Neutropenia and Anemia
No problem, SUSEPTABILITY to infection doesn't do anything it is based on white blood-cell count. White blood cells are ALSO destroyed by Chemo. Yet Bavituximab diminishes infections, as another part of the document shows, hence it has the cure in case it would be the cause of these infection. Pallor and weariness due to deficiency of red cells or of haemoglobin in the blood, Anemia, is CERTAINLY not cause by Bavituximab but is know to be a side effect of all Chemo.

Diarrhea, Constipation, Headache, Arthralgia (Joint pain), Asthenia (Weakness), Dehydration
Unpleasant, treatable and not harmful when treated.

Stomatitis
Infected lips/Sour mouth. We could call this a possible side effect of bavituximab if Bavi would prove to be the cause of Neutropenia. Possibly the exteriorisation of the infection and the lower part of exposed PS of it on the vacular side might make it impossible for Bavi to deal with this infection or MILD it.

Conclusion

If we consider the PII data as valid although from where I stand the lack of a Bavituximab less arm to compare with make it less, then we can say that the statement: NO SIGNIFICANT side effects is correct.

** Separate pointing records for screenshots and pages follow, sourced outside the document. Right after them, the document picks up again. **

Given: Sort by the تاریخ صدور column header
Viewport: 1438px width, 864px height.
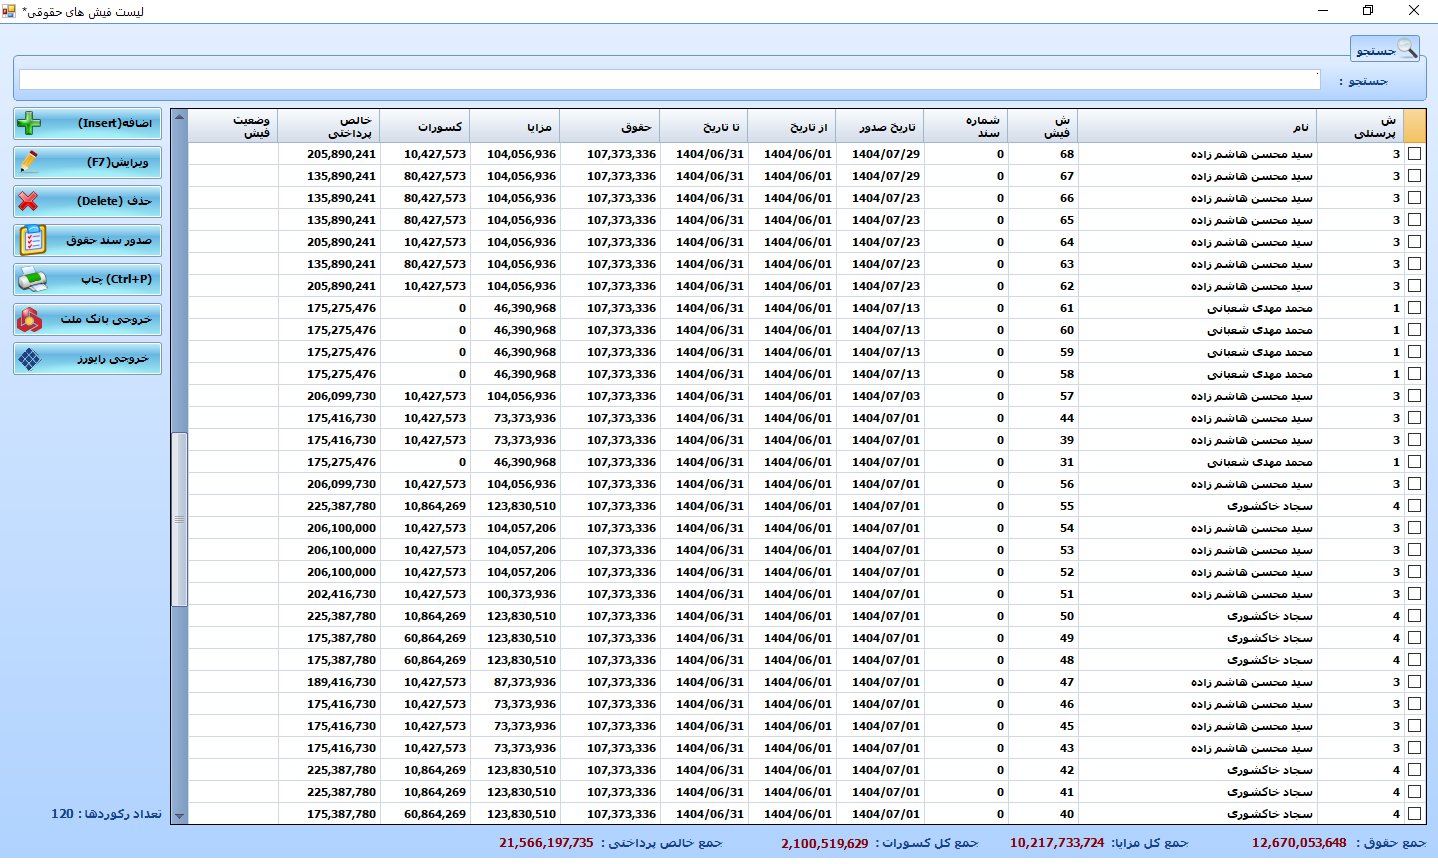Looking at the screenshot, I should point(880,126).
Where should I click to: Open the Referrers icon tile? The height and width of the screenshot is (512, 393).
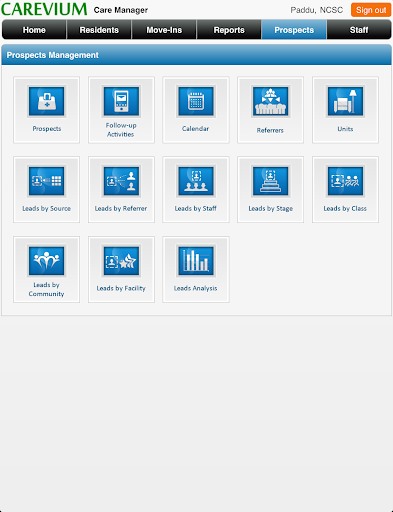[x=270, y=101]
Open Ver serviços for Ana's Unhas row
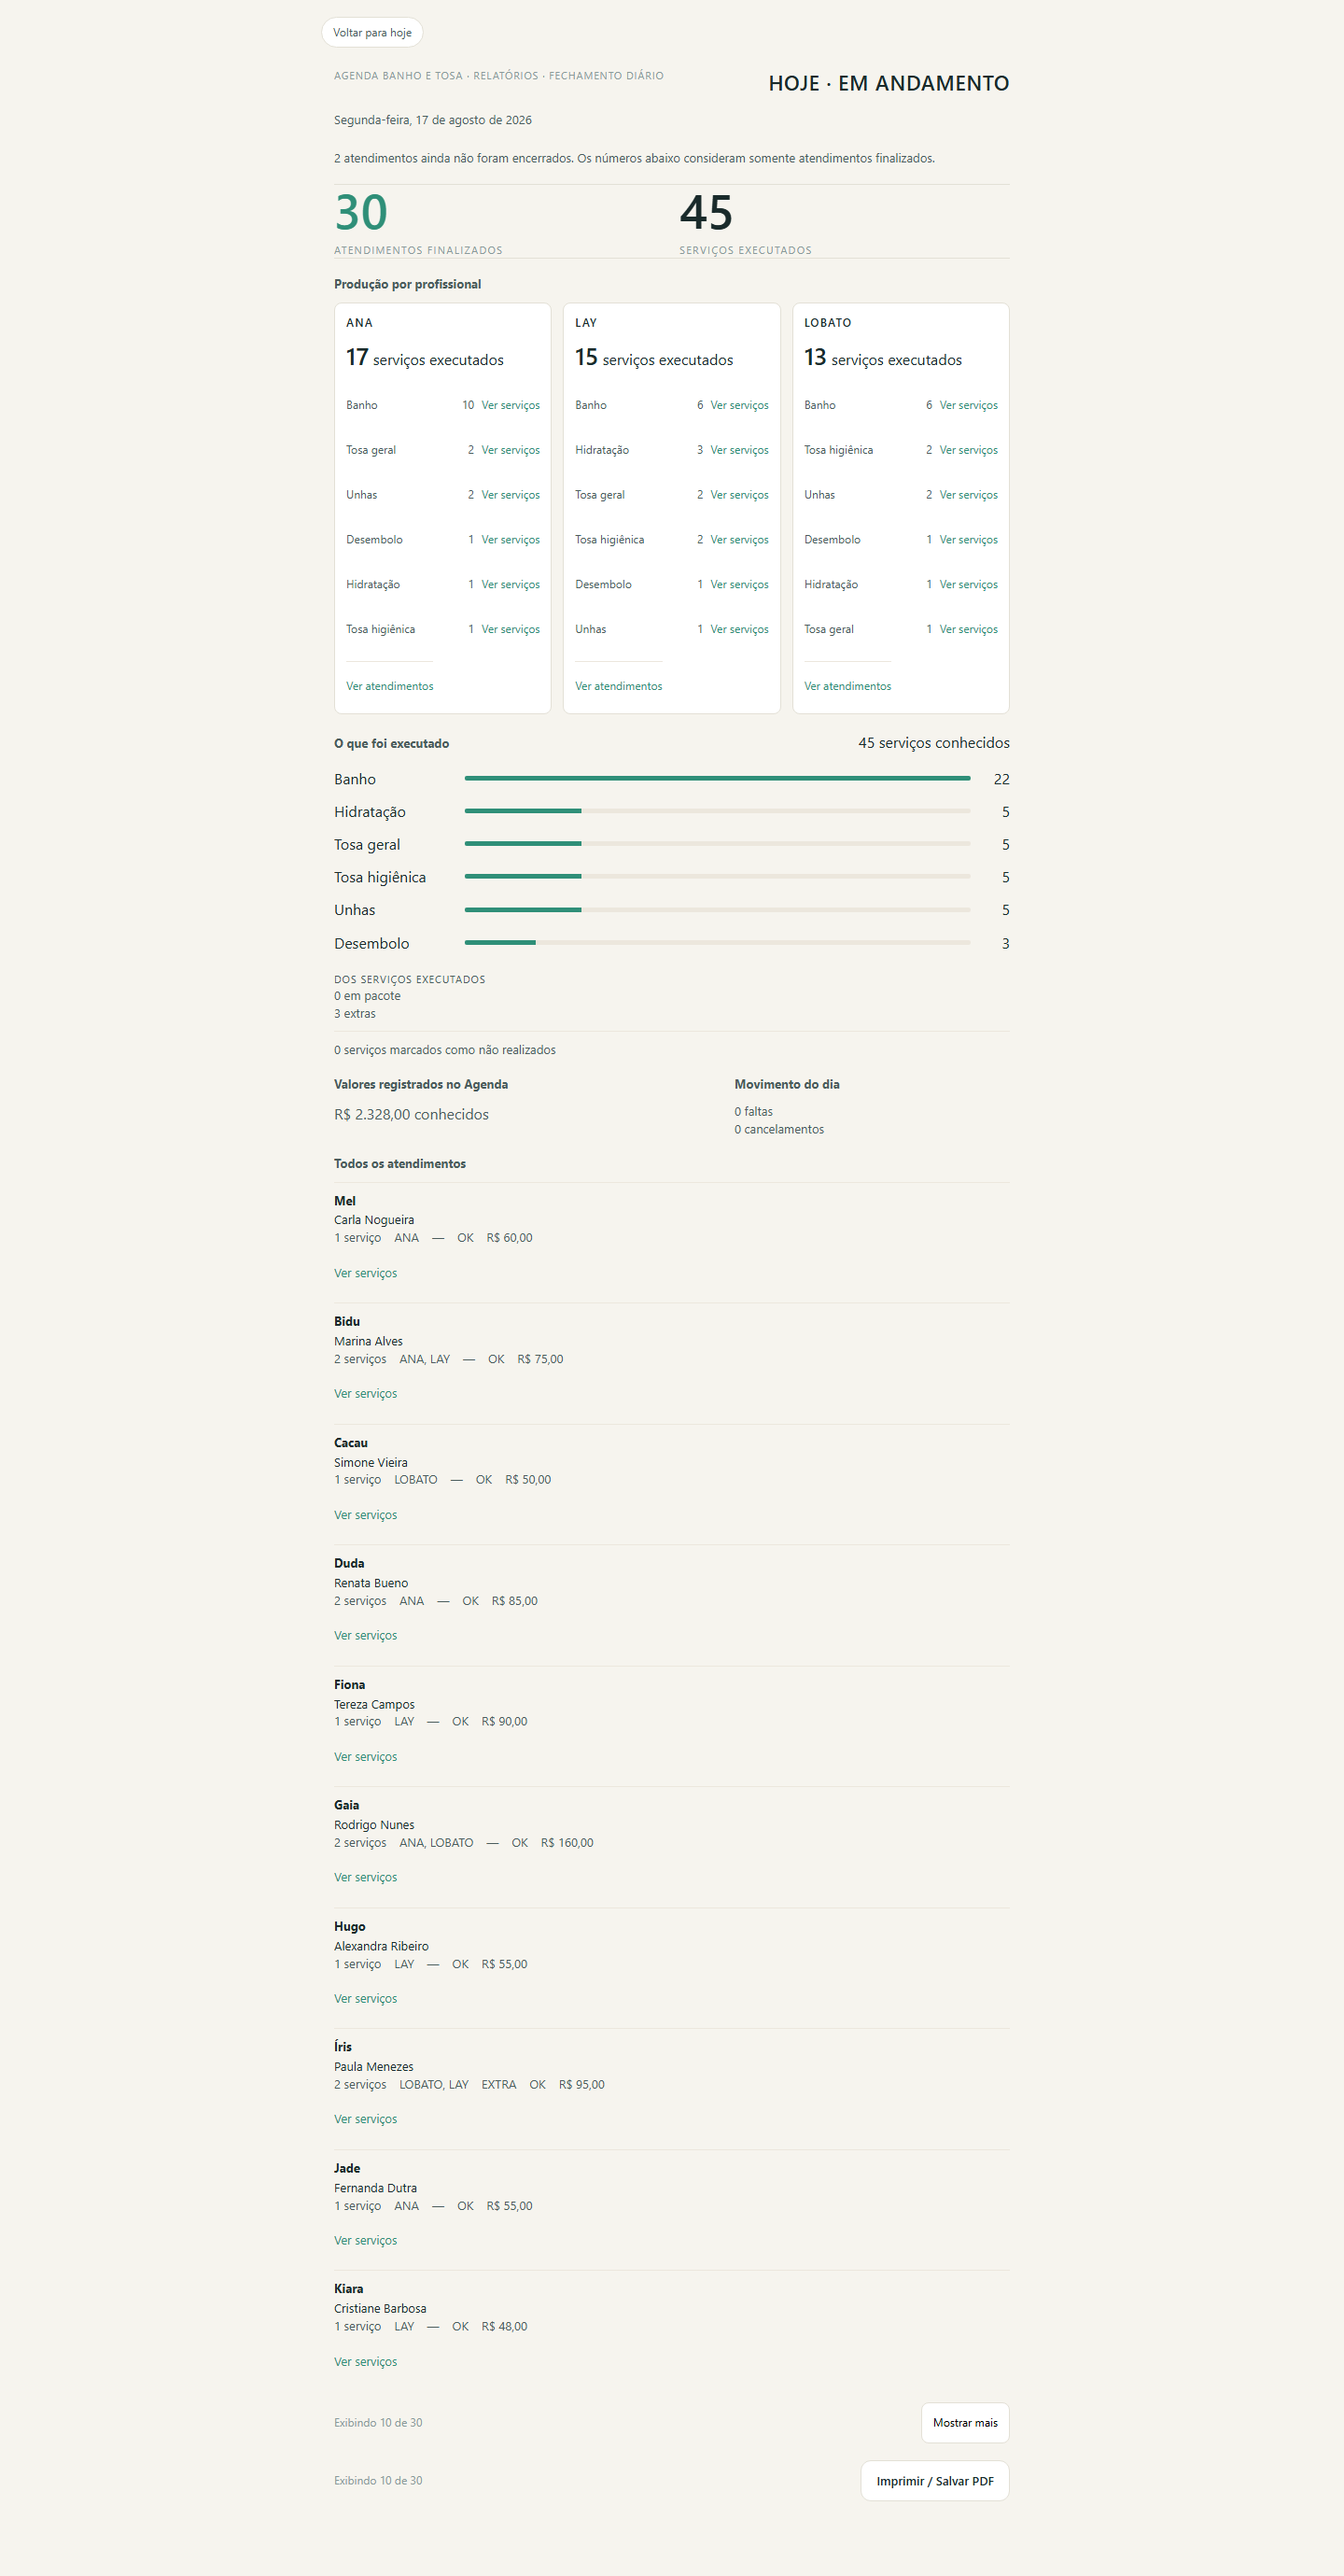The height and width of the screenshot is (2576, 1344). pos(510,495)
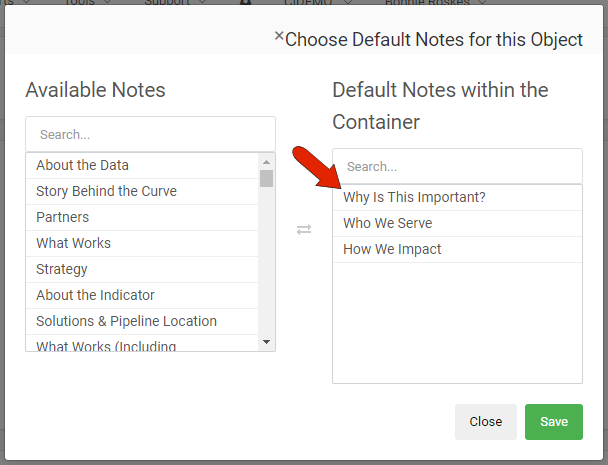608x465 pixels.
Task: Pick 'What Works (Including' note entry
Action: click(106, 345)
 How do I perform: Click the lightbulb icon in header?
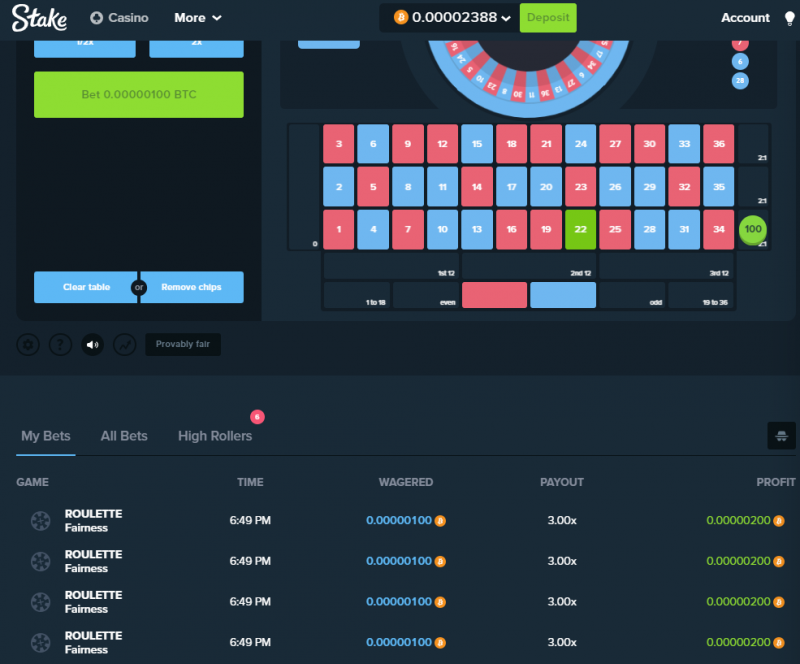click(789, 18)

Such statement is always weighted in relation to what other drugs do (if something breaks down your wall then something that causes a few bricks more to fall is sometimes insignificant as those bricks ALONE wouldn't have been a problem if that something else wouldn't have made the wall fall to begin with). And very possibly the few bricks extra wouldn't have fallen at all if the wall didn't came down to begin with.

And as we do not have the NCI CAUSE CODINGS we kind of even don't know if the above side-effects of which, in a worse case assumption, I assumed that all increases where cause by Bavi, are caused by Bavi.

What we know for sure is that there are certainly no NEW side effects that didn't exist AT ALL in Chemo alone that were added to the list.

Last but not least remember that you need to subtract the % of each other. Neutropenia 22.5% in Bavi arm vs 20% in Control arm means a potential increase cause by Bavi of 2.5% and not 22.5%.

Add to that:

In this trial, there was a lower incidence of vascular events in the docetaxel with bavituximab 3 mg/kg arm (n ¼ 1; DVT) than in the combined docetaxel with placebo/bavituximab 1 mg/kg arm (n ¼ 5; DVT, PE, CVA).

and I think we are good in the safety and side-effects area.

It would have been better if we compared with historical Docetaxel alone arms or possibly SUNRISE 178 look-in 1 side effect data but we don't have it.